The task was not executed because the previous task failed

Execution Log

Each task execution generates a file called execution log.
To consult it, click on the status of a task, from the Schedules list, or from a Schedule history tab.
The log contains a lot of information and can tell you about problems encountered during run.

A slight time lag is possible for exemple if the Schedule has just been executed. In this case, wait a few minutes.
It is not possible to display the log of a job that has been deleted.

Execution history

The execution history allows you to appreciate the evolution of executions over time and to consult the log of a task during a past execution.

Execution history.

Order of execution

It is important to note that DC-Maestro does not execute the tasks itself but sends execution requests (eg to DataChain).
Therefore, task execution order is not totally dependent of DC-Maestro.

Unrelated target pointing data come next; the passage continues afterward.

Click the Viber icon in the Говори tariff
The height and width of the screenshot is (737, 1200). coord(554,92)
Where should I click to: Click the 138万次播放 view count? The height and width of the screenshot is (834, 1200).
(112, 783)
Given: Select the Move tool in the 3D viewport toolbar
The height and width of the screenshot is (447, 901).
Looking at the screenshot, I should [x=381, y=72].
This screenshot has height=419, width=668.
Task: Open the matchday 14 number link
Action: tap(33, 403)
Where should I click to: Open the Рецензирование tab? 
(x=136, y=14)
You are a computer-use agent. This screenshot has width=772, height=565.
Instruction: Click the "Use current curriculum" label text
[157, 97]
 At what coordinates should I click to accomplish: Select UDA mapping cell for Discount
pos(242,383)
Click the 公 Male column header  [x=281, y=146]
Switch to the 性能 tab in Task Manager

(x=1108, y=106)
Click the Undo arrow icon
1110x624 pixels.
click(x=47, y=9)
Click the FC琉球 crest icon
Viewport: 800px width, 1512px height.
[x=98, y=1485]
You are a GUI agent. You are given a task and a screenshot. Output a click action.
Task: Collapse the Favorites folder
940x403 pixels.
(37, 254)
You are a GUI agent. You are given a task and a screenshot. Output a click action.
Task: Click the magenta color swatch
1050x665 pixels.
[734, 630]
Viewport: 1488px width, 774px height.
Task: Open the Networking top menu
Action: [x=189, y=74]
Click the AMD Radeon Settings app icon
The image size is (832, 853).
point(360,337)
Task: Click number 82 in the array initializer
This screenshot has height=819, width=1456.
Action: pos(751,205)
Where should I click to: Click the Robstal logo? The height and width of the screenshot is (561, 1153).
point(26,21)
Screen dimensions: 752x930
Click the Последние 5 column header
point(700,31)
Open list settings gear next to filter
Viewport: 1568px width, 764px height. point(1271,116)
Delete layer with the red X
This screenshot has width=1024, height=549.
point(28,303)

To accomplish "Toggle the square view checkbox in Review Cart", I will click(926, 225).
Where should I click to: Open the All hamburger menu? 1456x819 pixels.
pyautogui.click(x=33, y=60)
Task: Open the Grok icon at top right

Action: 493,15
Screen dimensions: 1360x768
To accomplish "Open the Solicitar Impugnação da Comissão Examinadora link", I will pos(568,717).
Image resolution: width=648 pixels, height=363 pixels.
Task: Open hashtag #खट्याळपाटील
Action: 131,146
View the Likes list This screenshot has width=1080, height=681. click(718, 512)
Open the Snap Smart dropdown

If tasks are not related to each other, execution requests are sent in parallel and in a random order.
For example, when DC-Maestro sends 3 DataChain tasks to be executed in parallel, the order of execution is defined by DataChain, at the time of receipt of the request and according to DataChain server availability.

To define a precise sending order, it is necessary to link the tasks together using the Workflow.
If the Workflow includes both linked and unlinked tasks, DC-Maestro sends a request for parallel execution of the unlinked tasks and the Pipeline whose tasks are executed in the order defined in the Workflow.

In order to offer a harmonized and shared view for all the Schedules, the tasks are automatically reorganized each time you save, or when you click on the Reorganize button.

In the example below, the execution of the last task was blocked due to the failure of one of the preceding tasks.

workflow task order.

The order is defined by the entry/exit link (left and right) but not top and bottom.
Two tasks linked to the same previous task will be executed independently of each other (simultaneously, before or after)

Logical execution order and effective execution order

The logical execution order visible in the execution list is calculated from the scheduling of existing tasks defined in the workflow.

This order may differ from the actual order of a given execution, which is visible in the history +. The history provides precise information about the order in which the tasks scheduled for a given execution were actually executed by the orchestrator.

Execution type

Execution type can be

  • manual only: the user must be logged in and click on Play.

  • automatic: the schedule runs independently of logged-in users, at the defined frequency, and can also be run manually.

The type can be changed in the "Settings" tab.

Manual Execution

A Manual schedule can be run freely, when needed*.
This is the ideal choice to run Schedules punctually or when frequency is impossible to predict in advance.

We recommend choosing this mode when creating a Schedule in order to test the task Pipeline freely.

Autorun

An active automatic Schedule runs according to the set frequency, regardless of logged-in users.
It’s the perfect choice when moving into production data processing of a stable Pipeline.

From the list of executions, the CRON frequency and the date of the next scheduled execution are indicated in local time and UTC.

image:interface/execution-next-run-detail.svg [Detail of CRON and next scheduled execution].

If Scheduling is running, it is possible to disable it and find out the date of the next run.